Skip to contents

make_topic_model() moves a table of texts through the necessary steps of preparation before building a topic model. The function applies seven steps:

  1. identifies text divisions by the doc_id column

  2. divides each of the texts into same-sized chunks of sample_size words (default is 1000 words)

  3. unnests text table into a table with one word per row

  4. removes stop words and proper nouns (identified as any word that only appears with a capitalized first letter)

  5. counts word frequencies for each chunk

  6. converts the table of frequencies into a document term matrix

  7. builds a topic model with k topics

Usage

make_topic_model(df, by = doc_id, sample_size = 1000, k = 15, cache = TRUE)

Arguments

df

A data frame with nested text in a "text" column.

by

The column for identifying each document. By default, the "title" column will be used.

sample_size

The sample size for each document chunk. By default, samples will include 1000 words.

k

The number of topics to search for. By default, 15 topics will be sought.

cache

Whether to cache the resulting model as an RDS file in the "data/" folder. Set to TRUE by default. Delete this RDS file to create a new model.

Value

A topic model.

Examples

if (FALSE) { # \dontrun{
mysteries <- load_texts("mystery-novels", word = FALSE)

mysteries_lda <- mysteries |>
  make_topic_model(k = 10)
  } # }

[Rows from a dataset]

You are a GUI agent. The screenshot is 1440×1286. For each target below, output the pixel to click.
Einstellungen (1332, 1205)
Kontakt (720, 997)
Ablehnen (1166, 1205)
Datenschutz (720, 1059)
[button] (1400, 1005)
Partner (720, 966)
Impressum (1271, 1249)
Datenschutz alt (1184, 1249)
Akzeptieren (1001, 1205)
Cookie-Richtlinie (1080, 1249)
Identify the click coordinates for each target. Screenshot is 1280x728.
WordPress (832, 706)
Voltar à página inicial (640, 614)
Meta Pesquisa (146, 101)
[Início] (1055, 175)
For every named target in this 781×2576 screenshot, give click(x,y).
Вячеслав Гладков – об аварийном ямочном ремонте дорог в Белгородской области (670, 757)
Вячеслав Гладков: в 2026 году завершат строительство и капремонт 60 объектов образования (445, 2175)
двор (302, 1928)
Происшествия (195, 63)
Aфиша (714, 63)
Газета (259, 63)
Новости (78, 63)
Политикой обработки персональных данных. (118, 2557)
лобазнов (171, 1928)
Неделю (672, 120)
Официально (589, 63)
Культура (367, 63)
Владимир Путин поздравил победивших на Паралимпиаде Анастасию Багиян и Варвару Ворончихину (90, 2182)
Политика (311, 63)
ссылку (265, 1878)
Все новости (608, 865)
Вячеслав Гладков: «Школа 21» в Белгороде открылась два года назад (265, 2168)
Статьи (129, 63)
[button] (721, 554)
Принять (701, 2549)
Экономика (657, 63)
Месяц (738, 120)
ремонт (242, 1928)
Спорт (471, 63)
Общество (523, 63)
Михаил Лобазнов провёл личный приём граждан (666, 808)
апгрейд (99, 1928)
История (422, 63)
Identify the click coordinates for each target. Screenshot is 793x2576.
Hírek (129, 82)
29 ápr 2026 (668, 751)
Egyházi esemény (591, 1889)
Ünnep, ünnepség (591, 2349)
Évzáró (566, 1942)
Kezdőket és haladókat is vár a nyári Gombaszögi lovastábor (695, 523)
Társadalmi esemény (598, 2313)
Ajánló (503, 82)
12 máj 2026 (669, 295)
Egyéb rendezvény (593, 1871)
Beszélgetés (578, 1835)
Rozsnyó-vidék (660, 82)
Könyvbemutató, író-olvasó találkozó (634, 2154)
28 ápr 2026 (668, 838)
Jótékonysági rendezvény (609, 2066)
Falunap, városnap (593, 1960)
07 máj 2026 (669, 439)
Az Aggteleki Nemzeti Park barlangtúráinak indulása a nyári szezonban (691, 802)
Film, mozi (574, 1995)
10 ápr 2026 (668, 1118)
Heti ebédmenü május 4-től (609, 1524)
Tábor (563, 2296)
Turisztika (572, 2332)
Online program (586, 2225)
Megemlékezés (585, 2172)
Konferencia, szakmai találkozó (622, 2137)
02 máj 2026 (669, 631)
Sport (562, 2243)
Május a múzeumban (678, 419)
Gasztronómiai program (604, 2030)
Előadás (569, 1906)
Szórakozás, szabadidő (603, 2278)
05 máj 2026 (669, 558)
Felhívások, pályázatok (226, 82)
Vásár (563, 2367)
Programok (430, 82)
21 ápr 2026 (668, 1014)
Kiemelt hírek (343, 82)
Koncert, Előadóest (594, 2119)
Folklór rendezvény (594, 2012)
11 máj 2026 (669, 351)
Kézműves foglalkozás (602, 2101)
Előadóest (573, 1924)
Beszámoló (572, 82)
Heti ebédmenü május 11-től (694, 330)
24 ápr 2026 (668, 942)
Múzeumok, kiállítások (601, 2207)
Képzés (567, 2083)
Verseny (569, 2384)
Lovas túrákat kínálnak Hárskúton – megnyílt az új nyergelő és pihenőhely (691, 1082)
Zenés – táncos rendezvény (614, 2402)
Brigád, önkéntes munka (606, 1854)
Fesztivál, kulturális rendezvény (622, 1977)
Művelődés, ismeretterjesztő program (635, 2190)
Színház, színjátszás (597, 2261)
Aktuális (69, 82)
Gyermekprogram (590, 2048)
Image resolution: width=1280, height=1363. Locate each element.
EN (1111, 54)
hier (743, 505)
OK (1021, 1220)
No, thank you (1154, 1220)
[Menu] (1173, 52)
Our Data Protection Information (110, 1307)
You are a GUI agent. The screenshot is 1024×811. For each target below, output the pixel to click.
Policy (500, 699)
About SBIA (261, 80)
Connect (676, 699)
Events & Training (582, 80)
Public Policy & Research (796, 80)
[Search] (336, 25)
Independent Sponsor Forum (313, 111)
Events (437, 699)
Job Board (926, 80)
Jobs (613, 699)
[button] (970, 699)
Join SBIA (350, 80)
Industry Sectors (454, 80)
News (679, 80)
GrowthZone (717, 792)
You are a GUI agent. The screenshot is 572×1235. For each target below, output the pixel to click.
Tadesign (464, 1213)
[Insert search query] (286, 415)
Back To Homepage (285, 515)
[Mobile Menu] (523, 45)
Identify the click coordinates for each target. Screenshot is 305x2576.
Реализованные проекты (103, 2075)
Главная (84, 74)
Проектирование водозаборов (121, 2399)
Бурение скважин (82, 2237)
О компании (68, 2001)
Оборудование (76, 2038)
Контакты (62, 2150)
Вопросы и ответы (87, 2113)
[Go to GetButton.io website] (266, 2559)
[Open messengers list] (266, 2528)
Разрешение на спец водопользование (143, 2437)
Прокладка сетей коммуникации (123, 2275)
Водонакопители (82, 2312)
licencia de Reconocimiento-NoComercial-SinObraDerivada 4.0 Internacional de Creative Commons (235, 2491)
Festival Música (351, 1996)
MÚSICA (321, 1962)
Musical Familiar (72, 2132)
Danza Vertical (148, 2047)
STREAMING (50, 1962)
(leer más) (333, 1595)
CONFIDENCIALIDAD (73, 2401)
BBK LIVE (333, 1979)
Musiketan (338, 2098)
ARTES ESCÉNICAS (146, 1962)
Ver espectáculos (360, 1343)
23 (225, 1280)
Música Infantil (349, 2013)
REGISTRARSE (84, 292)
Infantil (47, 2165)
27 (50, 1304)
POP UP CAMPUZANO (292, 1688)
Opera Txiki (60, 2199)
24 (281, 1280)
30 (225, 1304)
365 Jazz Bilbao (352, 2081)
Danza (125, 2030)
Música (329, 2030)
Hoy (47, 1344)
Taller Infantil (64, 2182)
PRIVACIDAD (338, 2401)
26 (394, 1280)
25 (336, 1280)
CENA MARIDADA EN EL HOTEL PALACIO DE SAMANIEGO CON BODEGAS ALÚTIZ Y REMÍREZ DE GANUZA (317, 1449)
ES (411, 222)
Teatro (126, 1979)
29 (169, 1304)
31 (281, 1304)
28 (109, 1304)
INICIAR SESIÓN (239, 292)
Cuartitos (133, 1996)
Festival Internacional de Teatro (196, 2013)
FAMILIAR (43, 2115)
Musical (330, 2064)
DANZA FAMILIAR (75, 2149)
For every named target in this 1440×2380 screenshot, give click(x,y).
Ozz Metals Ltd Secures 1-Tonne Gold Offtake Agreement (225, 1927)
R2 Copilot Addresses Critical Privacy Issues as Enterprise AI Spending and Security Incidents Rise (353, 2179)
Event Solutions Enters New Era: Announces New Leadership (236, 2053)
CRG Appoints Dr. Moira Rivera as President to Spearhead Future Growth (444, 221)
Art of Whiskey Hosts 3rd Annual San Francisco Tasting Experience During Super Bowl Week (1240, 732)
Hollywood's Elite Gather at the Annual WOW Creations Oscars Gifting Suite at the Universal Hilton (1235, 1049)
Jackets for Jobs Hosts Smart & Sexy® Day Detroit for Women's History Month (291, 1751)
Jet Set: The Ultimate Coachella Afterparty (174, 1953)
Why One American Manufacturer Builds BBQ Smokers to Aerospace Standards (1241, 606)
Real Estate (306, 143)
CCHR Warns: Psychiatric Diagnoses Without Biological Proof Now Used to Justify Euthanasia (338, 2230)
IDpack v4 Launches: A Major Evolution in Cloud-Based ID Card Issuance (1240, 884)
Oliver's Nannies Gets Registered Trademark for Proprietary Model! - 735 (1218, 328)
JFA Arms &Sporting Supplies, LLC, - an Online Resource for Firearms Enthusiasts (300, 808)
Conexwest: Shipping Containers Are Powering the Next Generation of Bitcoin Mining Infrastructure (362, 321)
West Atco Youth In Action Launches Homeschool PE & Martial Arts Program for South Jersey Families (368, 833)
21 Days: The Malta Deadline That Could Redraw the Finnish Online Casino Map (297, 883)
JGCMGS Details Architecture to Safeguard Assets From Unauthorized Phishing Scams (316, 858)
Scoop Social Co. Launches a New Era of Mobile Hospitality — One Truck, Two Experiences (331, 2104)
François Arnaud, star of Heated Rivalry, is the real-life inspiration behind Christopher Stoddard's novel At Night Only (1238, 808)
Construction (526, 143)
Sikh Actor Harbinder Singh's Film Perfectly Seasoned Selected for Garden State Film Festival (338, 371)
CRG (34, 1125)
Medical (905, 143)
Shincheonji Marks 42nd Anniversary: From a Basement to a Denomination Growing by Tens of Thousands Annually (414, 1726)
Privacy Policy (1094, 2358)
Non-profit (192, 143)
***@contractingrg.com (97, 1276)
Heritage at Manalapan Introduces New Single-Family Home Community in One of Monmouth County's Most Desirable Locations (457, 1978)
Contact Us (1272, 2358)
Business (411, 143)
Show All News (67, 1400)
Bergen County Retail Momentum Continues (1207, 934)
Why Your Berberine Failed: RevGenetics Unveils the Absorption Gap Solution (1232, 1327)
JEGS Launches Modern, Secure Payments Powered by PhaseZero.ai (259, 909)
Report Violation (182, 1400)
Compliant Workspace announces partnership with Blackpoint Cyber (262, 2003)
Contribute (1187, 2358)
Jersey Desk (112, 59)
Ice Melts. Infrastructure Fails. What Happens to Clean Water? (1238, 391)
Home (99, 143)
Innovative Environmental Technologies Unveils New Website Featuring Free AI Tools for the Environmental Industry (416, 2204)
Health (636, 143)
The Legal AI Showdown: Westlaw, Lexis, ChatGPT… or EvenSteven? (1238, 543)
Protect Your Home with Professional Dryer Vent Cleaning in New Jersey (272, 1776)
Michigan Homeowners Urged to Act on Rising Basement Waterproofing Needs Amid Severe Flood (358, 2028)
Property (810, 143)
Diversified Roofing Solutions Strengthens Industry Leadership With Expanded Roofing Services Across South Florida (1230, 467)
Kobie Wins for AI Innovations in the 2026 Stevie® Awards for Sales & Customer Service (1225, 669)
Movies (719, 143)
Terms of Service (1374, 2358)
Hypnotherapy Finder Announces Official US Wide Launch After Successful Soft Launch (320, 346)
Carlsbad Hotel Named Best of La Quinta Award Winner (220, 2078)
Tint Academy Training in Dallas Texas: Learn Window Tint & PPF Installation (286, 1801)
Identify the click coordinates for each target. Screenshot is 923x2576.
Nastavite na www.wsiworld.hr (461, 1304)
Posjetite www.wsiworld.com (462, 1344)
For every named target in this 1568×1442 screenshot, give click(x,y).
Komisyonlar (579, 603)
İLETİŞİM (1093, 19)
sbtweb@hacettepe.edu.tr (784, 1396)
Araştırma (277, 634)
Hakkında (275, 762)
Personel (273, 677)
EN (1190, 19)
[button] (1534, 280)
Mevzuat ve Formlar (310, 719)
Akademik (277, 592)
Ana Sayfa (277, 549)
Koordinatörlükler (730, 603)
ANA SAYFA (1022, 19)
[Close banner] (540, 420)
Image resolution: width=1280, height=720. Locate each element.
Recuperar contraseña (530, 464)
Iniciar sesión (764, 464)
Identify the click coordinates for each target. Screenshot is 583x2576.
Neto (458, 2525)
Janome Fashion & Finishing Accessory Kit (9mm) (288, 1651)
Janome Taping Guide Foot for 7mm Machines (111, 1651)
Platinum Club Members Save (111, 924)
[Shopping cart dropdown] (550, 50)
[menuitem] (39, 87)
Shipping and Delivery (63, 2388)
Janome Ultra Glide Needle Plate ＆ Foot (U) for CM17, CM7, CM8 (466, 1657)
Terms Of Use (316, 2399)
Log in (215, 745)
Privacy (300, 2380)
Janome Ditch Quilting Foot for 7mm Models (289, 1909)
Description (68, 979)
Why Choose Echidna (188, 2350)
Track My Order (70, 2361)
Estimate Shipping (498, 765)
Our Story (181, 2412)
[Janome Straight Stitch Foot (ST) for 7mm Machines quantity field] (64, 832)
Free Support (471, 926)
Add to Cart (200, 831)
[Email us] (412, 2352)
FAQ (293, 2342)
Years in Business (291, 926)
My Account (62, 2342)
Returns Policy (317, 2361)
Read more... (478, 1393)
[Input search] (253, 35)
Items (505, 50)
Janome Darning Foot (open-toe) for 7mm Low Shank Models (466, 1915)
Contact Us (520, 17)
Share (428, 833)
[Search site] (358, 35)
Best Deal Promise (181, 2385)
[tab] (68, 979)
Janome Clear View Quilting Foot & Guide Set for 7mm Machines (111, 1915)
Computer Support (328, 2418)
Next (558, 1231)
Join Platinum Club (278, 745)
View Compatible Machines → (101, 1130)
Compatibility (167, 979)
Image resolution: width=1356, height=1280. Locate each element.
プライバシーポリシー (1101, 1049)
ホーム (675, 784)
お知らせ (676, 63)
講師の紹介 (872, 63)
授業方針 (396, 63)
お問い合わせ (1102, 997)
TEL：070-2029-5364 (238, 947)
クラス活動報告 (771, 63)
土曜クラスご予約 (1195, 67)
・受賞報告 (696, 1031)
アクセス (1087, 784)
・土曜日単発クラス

* Given task 1
According to the make_topic_model() documentation, how many topics are sought when k is left at its default?
* Given task 2
Using the make_topic_model() documentation, explain what a user should do with the cached RDS file and why.
* Given task 3
From the make_topic_model() documentation, transcribe the passage from "The column for" up to and including "will be sought.".

* Problem solution 1
15 topics.

* Problem solution 2
When cache is TRUE, which is the default, the resulting model is saved as an RDS file in the "data/" folder. The documentation says to delete this RDS file to create a new model.

* Problem solution 3
The column for identifying each document. By default, the "title" column will be used.

sample_size

The sample size for each document chunk. By default, samples will include 1000 words.

k

The number of topics to search for. By default, 15 topics will be sought.